Terremoto querido
Um clímax agasalhado, deveras oportuno. Certamente. Abraçado, talvez, com a devida empolgação de uma criança que descobre o fogo. Pouco conheço de crianças, mas presumo. E eu nem prestei contas e os habituais xingos ao meu fiel bate-estacas, já devidamente apresentado em outras edições. Conto que a lágrima foi sincera ao tirar o cobertor do armário, estendê-lo sobre a cama e me entregar ao cansaço de mais uma noite virada de trabalho. O céu acinzentado, uma temperatura amena e o vento gelado dançando pelas frestas de uma janela de alumínio desacostumada com as baixas temperaturas. Três acontecimentos anormais que embalaram o meu sono, finalmente, revigorante. Acordei descansado, como há muito não me sentia. Questões climáticas interferem diretamente no meu sono. Primeiro, durmo de dia. Segundo, sofro com um desvio de septo de dimensões aterrorizantes que prejudica a minha respiração e faz da almejada “conchinha”, uma espécie de sinfonia engasgada que quase sempre termina com o boy segurando numa mão, o alho e na outra, uma cruz ou dormindo na sala com o travesseiro na cabeça. No dia seguinte, envergonho a face e tenho que dizer meloso: “É o meu jeitinho…”
Agora, de volta aos termômetros: essas são as mudanças que eu espero ansiosamente. Estações. Tão maluco quanto estar dentro de um círculo azul girando no escuro, mas já falamos disso por aqui também. Mesmo com o esforço diabólico dos psico e nazibilionários, mesmo com o desrespeito e perseguição aos defensores do clima, com o economês fascista e as ilógicas lógicas de mercado, as mortes sucessivas de líderes indígenas, mesmo com os aerossóis, com as cabeças de gado, o latifúndio, mesmo com a extinção de biomas em prol da soja, o planeta segue essa filosofia de agradar gregos e troianos. Isso é altruísmo puro.
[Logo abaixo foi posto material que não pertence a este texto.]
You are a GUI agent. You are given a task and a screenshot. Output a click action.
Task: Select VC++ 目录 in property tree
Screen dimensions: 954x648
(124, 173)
Não nego que sonho com uma revolta de Gaia: tsunamis destruindo costas inteiras, tornados assassinos, insetos devorando as lavouras… somente assim um aprendizado se firmaria, mas enquanto isso não acontece, acompanho impressionado a beleza dessas mudanças que interferem no tamanho da unha do meu pé e no meu humor já bastante instável.
E não tem como. Talvez, seja realmente uma pista. A natureza traz o hint na ponta da folha e você caminha uma vida atrás de estabilidade. Do exato contrário do motivo que a gente ainda pisa por esse planeta. É que acho que mudar é mais aceitar os sismos que chacoalham ou chacoalharão o seu duplex. Há duas semanas, o tabefe veio de onde eu não esperava, de alguém que eu jamais poderia supor, mas que me entregou uma história tão necessária e eficaz sobre as mudanças. Uma pessoa, até então desconhecida, que traçou uma existência metamorfoseado, que definiu frágeis estabilidades, somente para enfrentar os tempos de crise, mas que, no geral, soube surfar sobre os maremotos e os cristalinos oásis que a instabilidade proporciona. Esse tipo de vida indomada me faz muita falta. Talvez, seja por isso que eu invejo tanto a vida dos artistas de sucesso. De quem conseguiu ser reconhecido. Porra, ter no bolso apenas minha escrita. Fazer dela uma fonte de renda e poder me abrir ao mundão. Deixar as intempéries temperarem ainda mais o meu texto. Eu acho que me acostumei a uma rotina. Nunca fui defensor, mas hoje não sei olhar depois do muro. Envelhecer é também aceitar a covardia. É por isso que eu gosto tanto de ouvir quem optou por nadar contra a corrente e não fazer nada do que era estipulado. Do insuportavelmente esperado. Realmente estas pessoas me impressionam bem mais do que um currículo carimbado com New York Film Academy ou um mestrado Chevening.
Nesta semana, eu começo um curso de roteiro. E, segundo a minha terapia, eu devo também saber ritualizar as pequenas mudanças. Não estou atravessando o mundo de navio e nem conhecerei o gosto do shoyu de Tóquio, mas eu espero que as aulas me abram para novas ideias, um ramo novo de atuação, um estilo diferente de trabalhar com a escrita que ainda segue sendo o meu maior objetivo, a minha tempestade desejada, o meu terremoto querido.